**Zitierter Textauszug:**
- - - -
Klaus-Rüdiger Mai wird mir meine Kurzfassung gestatten: Wagenknecht ist der intellektuell gepflegte Weg in den Wokismus-verbrämten Milliardärs-Kommunismus. Der sich damit ästhetisch angenehm vom proletisch-woken Kindskopf-Grünismus abhebt. Aber eben nur ästhetisch.

Sahra Wagenknecht war zwischen 15 und 20 Jahre alt, als die DDR implodierte. Den Herbst 1989 nennt sie ihre schlimmste Zeit. Habeck und Baerbock erleben nun auf ihren Thronen ihre schlimmste Zeit. Damals war, heute ist Konterrevolution.
- - - -
**Vorliegende Daten:**
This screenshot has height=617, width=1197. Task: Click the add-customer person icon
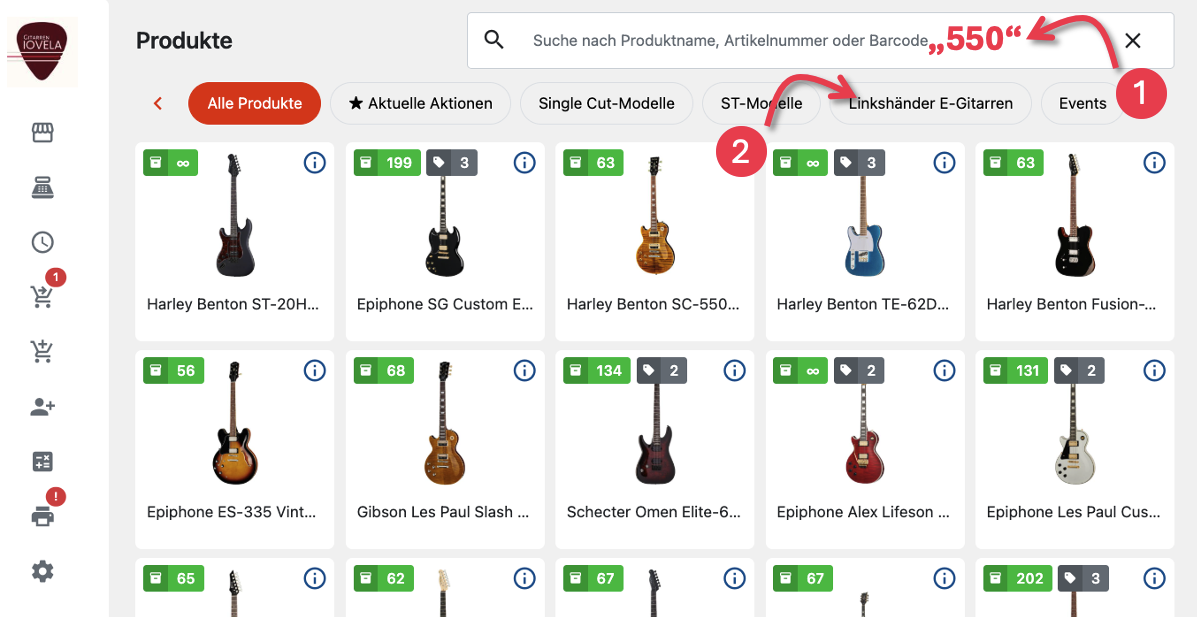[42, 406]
- - - -
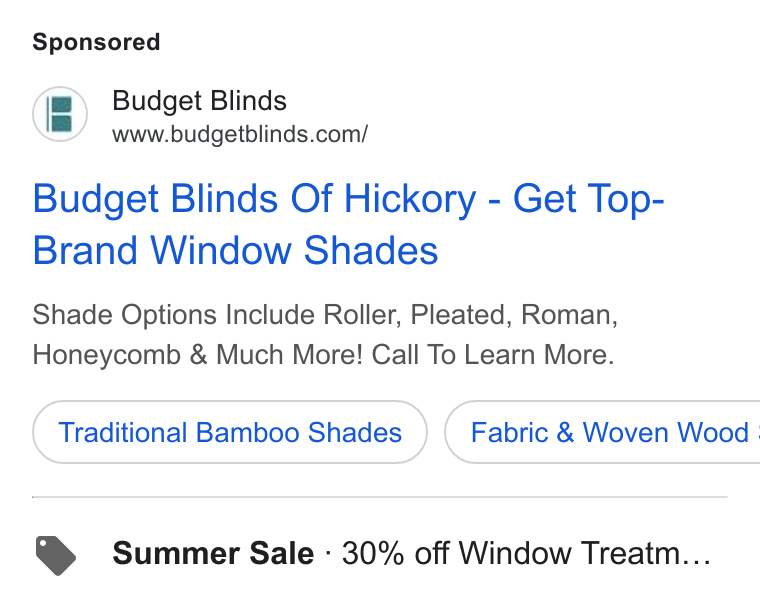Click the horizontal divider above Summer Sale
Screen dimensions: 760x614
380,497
- - - -
**Schriftliche Aufgabe:**
Geben Sie aus dem Textauszug über Sahra Wagenknecht den Abschnitt wieder, der mit den Worten „Klaus-Rüdiger Mai wird“ beginnt und mit „heute ist Konterrevolution.“ endet, und ersetzen Sie darin „Herbst“ durch „Winter“.

**Antwort zur Aufgabe:**
Klaus-Rüdiger Mai wird mir meine Kurzfassung gestatten: Wagenknecht ist der intellektuell gepflegte Weg in den Wokismus-verbrämten Milliardärs-Kommunismus. Der sich damit ästhetisch angenehm vom proletisch-woken Kindskopf-Grünismus abhebt. Aber eben nur ästhetisch.

Sahra Wagenknecht war zwischen 15 und 20 Jahre alt, als die DDR implodierte. Den Winter 1989 nennt sie ihre schlimmste Zeit. Habeck und Baerbock erleben nun auf ihren Thronen ihre schlimmste Zeit. Damals war, heute ist Konterrevolution.